A new quantum sensor developed by researchers at the University of Waterloo’s Institute for Quantum Computing (IQC) has proven it can outperform existing technologies and promises significant advancements in long-range 3D imaging and monitoring the success of cancer treatments.
The sensors are the first of their kind and are based on semiconductor nanowires that can detect single particles of light with high timing resolution, speed and efficiency over an unparalled wavelength range, from ultraviolet to near-infrared.
The technology also has the ability to significantly improve quantum communication and remote sensing capabilities.
“A sensor needs to be very efficient at detecting light. In applications like quantum radar, surveillance, and nighttime operation, very few particles of light return to the device,” said principal investigator Michael Reimer, an IQC faculty member and assistant professor in the Faculty of Engineering’s electrical and computer engineering department. “In these cases, you want to be able to detect every single photon coming in.”

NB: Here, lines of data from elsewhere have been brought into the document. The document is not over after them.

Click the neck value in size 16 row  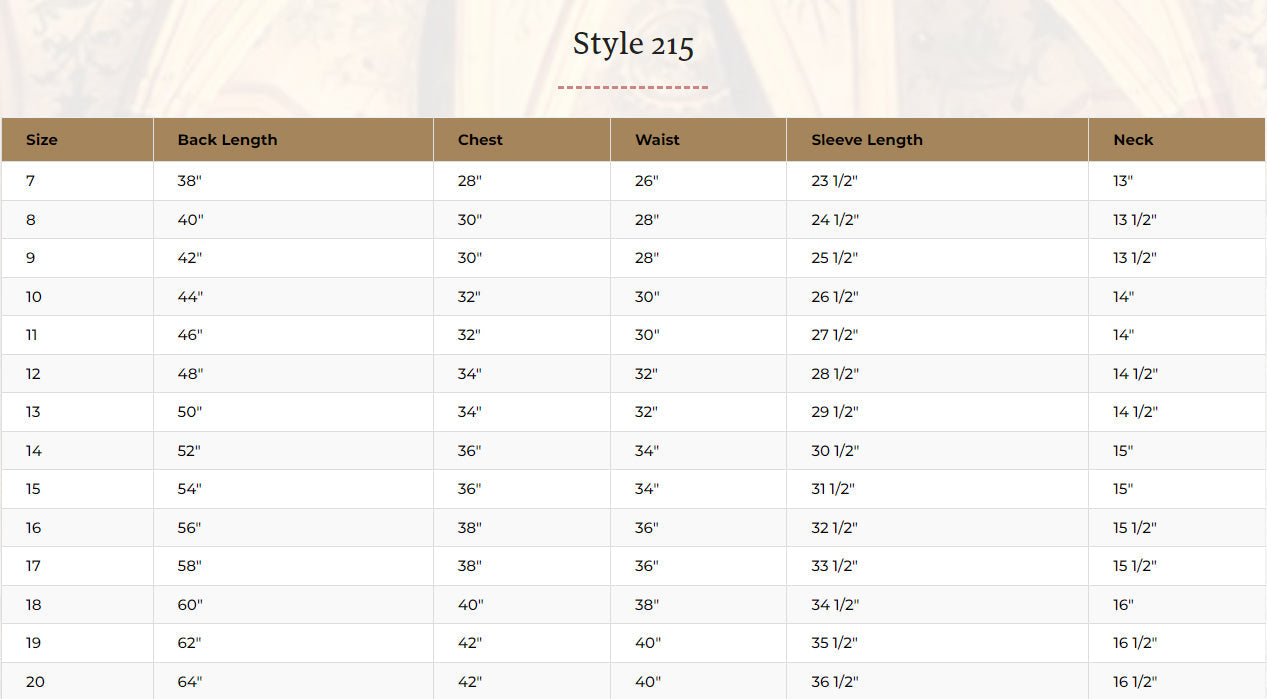coord(1134,528)
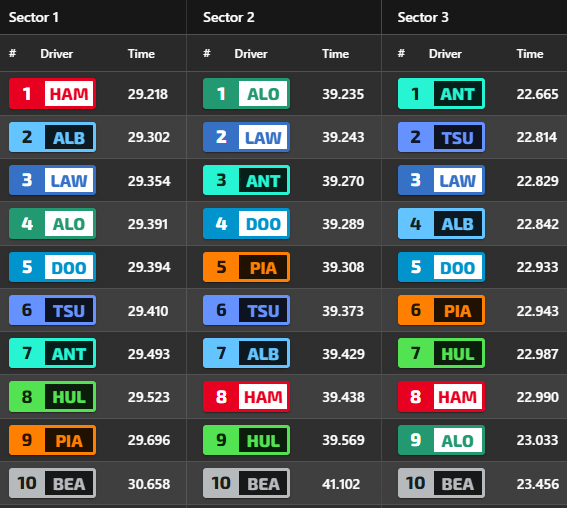Image resolution: width=567 pixels, height=508 pixels.
Task: Click LAW badge in Sector 3
Action: pyautogui.click(x=441, y=180)
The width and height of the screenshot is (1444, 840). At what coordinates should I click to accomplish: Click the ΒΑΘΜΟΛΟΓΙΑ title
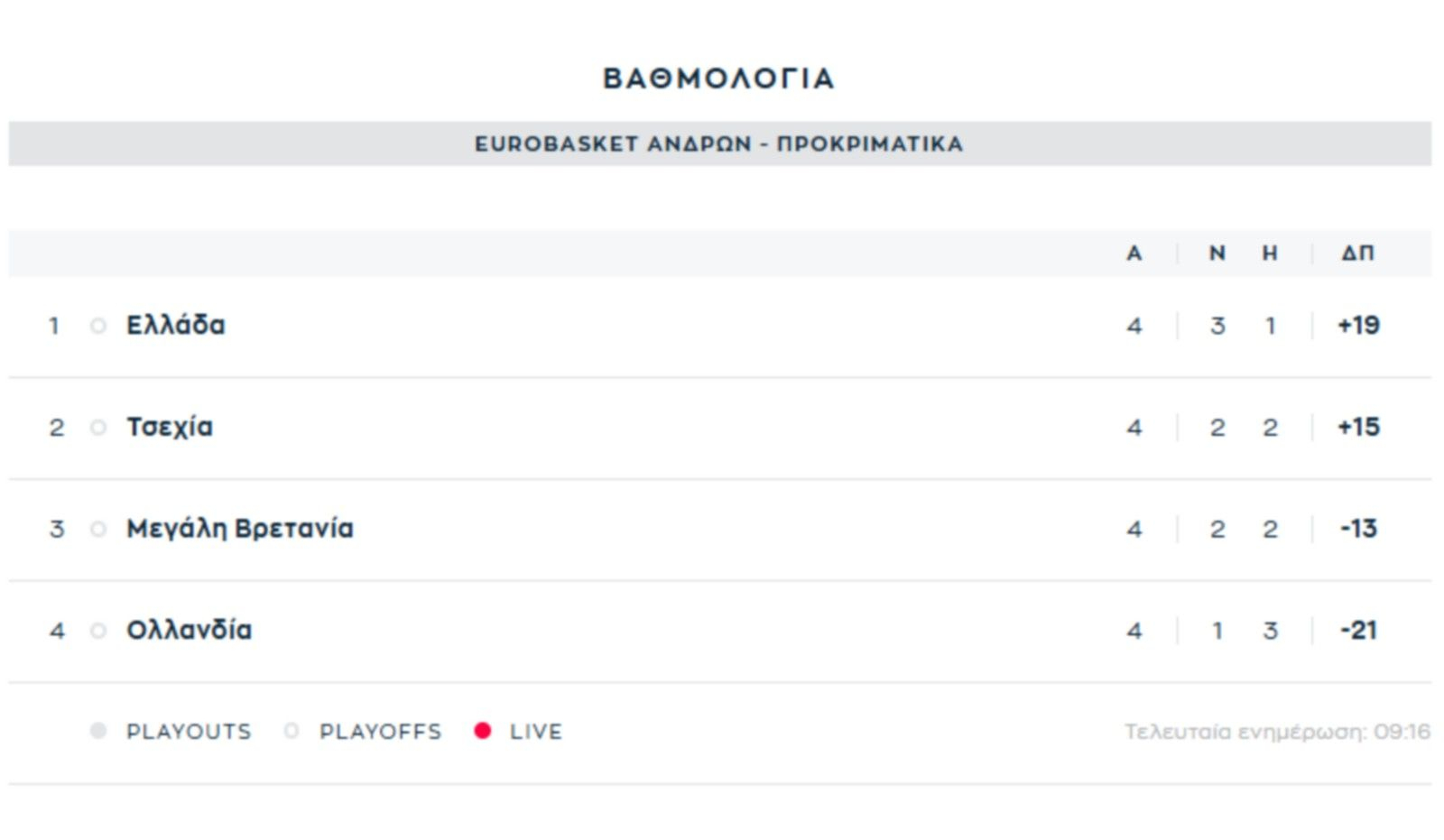tap(719, 78)
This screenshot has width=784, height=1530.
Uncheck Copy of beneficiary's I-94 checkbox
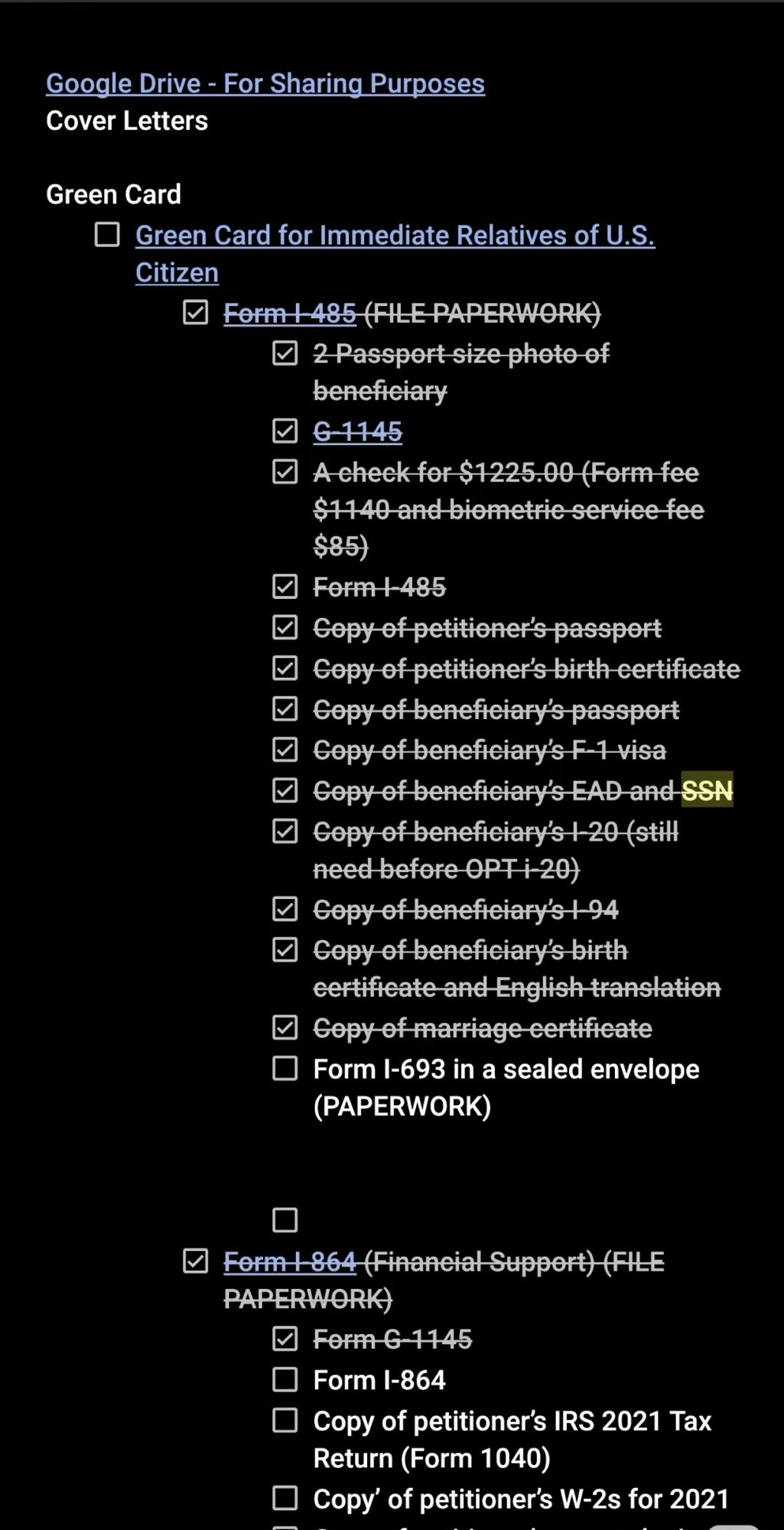pyautogui.click(x=285, y=910)
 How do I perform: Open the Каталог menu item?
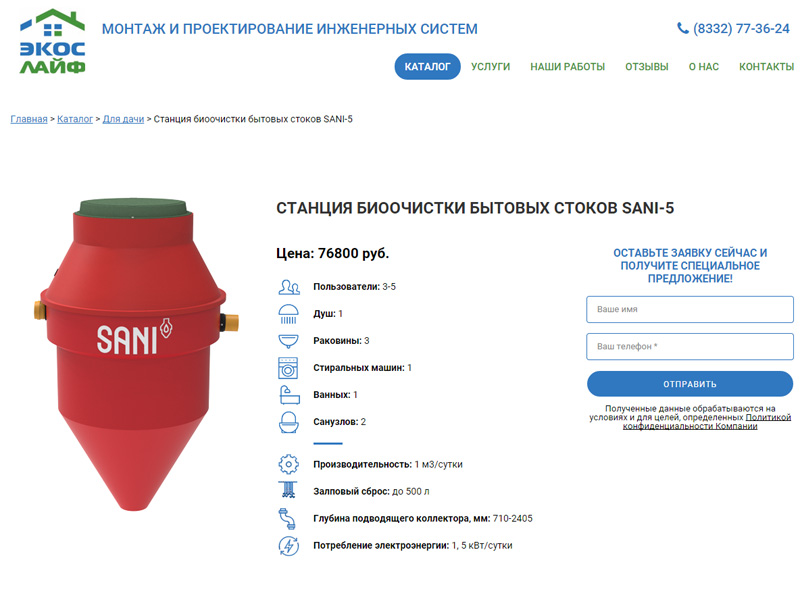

The next generation quantum sensor designed in Reimer’s lab is so fast and efficient that it can absorb and detect a single particle of light, called a photon, and refresh for the next one within nanoseconds. The researchers created an array of tapered nanowires that turn incoming photons into electric current that can be amplified and detected.
Artist's redering of the intraction of single incident photon pulsesand a tapered semiconductor nanowire array photodetector.
Remote sensing, high-speed imaging from space, acquiring long range high resolution 3D images, quantum communication, and singlet oxygen detection for dose monitoring in cancer treatment are all applications that could benefit from the kind of robust single photon detection that this new quantum sensor provides.
The semiconducting nanowire array achieves its high speed, timing resolution and efficiency thanks to the quality of its materials, the number of nanowires, doping profile and the optimization of the nanowire shape and arrangement. The sensor detects a broad spectrum of light with high efficiency and high timing resolution, all while operating at room temperature. Reimer emphasizes that the spectrum absorption can be broadened even further with different materials.
“This device uses Indium Phosphide (InP) nanowires. Changing the material to Indium Gallium Arsenide (InGaAs), for example, can extend the bandwidth even further towards telecommunications wavelengths while maintaining performance,” Reimer said. “It’s state of the art now, with the potential for further enhancements.”
Once the prototype is packaged with the right electronics and portable cooling, the sensor is ready for testing beyond the lab. “A broad range of industries and research fields will benefit from a quantum sensor with these capabilities,” said Reimer.
In collaboration with researchers at the Eindhoven University of Technology, Tapered InP nanowire arrays for efficient broadband high-speed single photon detection was published in Nature Nanotechnology on March 4. This research was undertaken thanks in part to funding from the Canada First Research Excellence Fund (CFREF).